#### EXTRACTED TEXT ####
I had always preferred red wine. White held no interest for me. When people talked about the “butter” or “popcorn” or “oakiness” in a Chardonnay, I didn’t believe it, didn’t taste it, gave up trying to taste it. To me, there were no tasting notes … it was all acid, and once it was 1 degree warmer above the ideal temperature, undrinkable. In college, my friends knew I was at an event when they saw a waiter carrying a solitary glass of red among many whites.

Anything.
But.
Chardonnay.

Give me a Gamay Beaujolais … that was my wine. Nice to sip alone or pair with food, balanced alcohol and fruit, neither too heavy nor too light. Alas, it disappeared from the shelves … and when I mentioned it, people didn’t know which wine I meant. But my whining was rewarded … and years later with a new name, it reappeared. Pinot Noir.

David and his BFF, Bill, drove up to Santa Barbara County several times a year … and returned with cases. And cases. There were favorite tasting rooms … and Deb, Mrs. Ken Brown (a recipient of a plate of cookies on my first visit!), was happy to ship a case or two if our supply ran low. Our friend, Andy, called me the Pinot Princess … and I enjoyed the title even though no tiara was included.

We also began sampling, tasting, enjoying Italian wines, especially with Lou, the owner of a wine shop/storage facility. He seemed to understand my palate before I did. We went to casual tastings and fancier dinners, as we expanded our love and appreciation and consumption of Italian wine. So when we were planning our next trip to Italy, Lou said he’d hook us up at a few wineries. These were the mid aughts … when one couldn’t just appear at a winery, at least not at a good winery, for a tasting … so we had contact names and phone numbers to introduce ourselves.

We called Sportoletti, in Umbria. It’s an hour or so south of the location location location of Chianti Classico, but we knew a recommendation from Lou would make it worth the longer drive. They would be happy to have us visit. We were ready.

Sportoletti is owned and run by two brothers, Ernesto and Remo, and their sons, cousins Fabio and Marco. So we were impressed that Ernesto was our guide on a tour of the facility, gleaming steel in different sizes for different wines, different stages of fermentation for their four wines … two whites, two reds … then on to the barrel room. It’s always exciting to see the French oak, toasted to order, starting to tint red at the tops around the plastic corks. Do you want to taste some wine? Is the Pope … oops, sorry, I thought to myself. Of course was the reply.

We walked into the tasting room … a big space with four long wooden tables, space for 12 or 14 people at each … and at the end of one table was a setting for 2. Just us. Wine goblets, a basket of grissini, a plate of salumi and another of cheese. We sat down.

Ernesto stood proudly at the head of the table. He picked up a bottle, and poured … white wine. “This is our Grechetto,” he began in Italian-y English (or English-y Italian). “A grape from ancient Greece that grows particularly well in Umbria.”

White wine.

And the winemaker is staring at me.

I swirled the glass and sniffed, swirled again. Floral. Pleasant. I braced myself, trying to remember all the positive wine adjectives I knew. Sip. Honeysuckle. Another sip. Pear. I smiled! It was light and floral and nuanced and crisp … and I had nothing but praise. David explained to Ernesto that this was unprecedented.
####
ASSIGNMENT :: In the passage about wine, what nickname did the friend named Andy give the narrator?
#### DATA LISTING ####
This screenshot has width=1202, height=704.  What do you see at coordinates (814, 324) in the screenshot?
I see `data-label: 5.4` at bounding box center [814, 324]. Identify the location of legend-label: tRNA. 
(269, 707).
####
#### DATA LISTING ####
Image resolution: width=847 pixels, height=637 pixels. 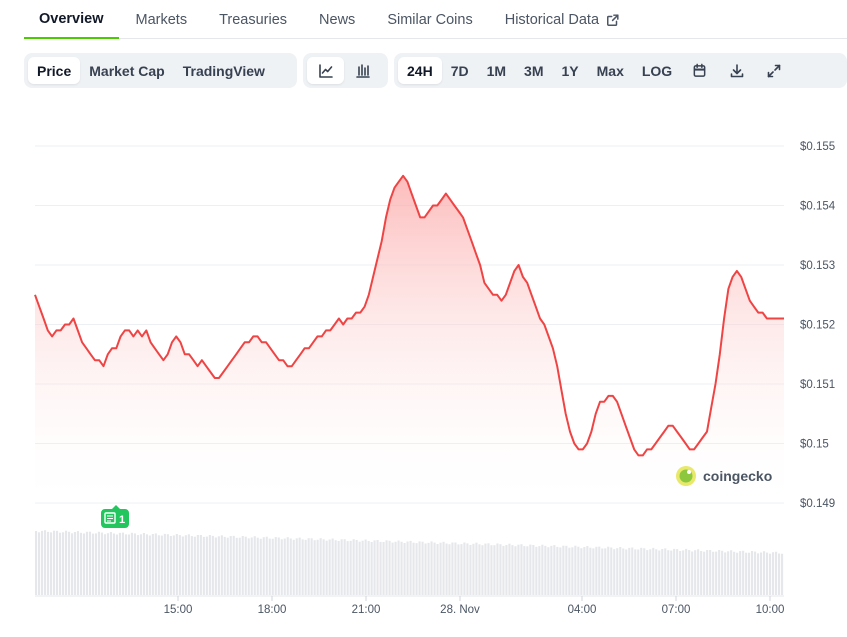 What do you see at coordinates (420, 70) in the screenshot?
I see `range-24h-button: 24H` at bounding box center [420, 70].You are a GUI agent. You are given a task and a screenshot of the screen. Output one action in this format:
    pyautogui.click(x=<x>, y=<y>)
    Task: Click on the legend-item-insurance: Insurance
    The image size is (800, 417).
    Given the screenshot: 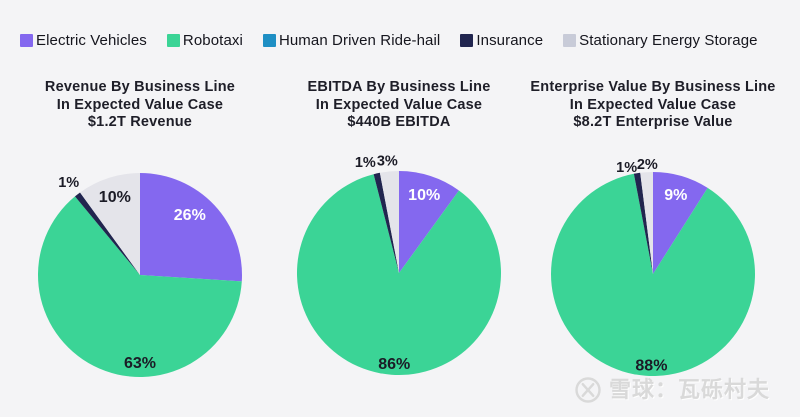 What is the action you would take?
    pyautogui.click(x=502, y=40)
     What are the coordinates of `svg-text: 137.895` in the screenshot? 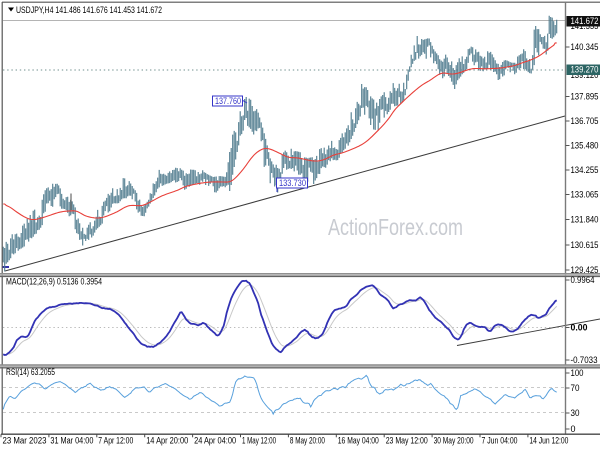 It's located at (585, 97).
####
REPLY :: The Pinot Princess.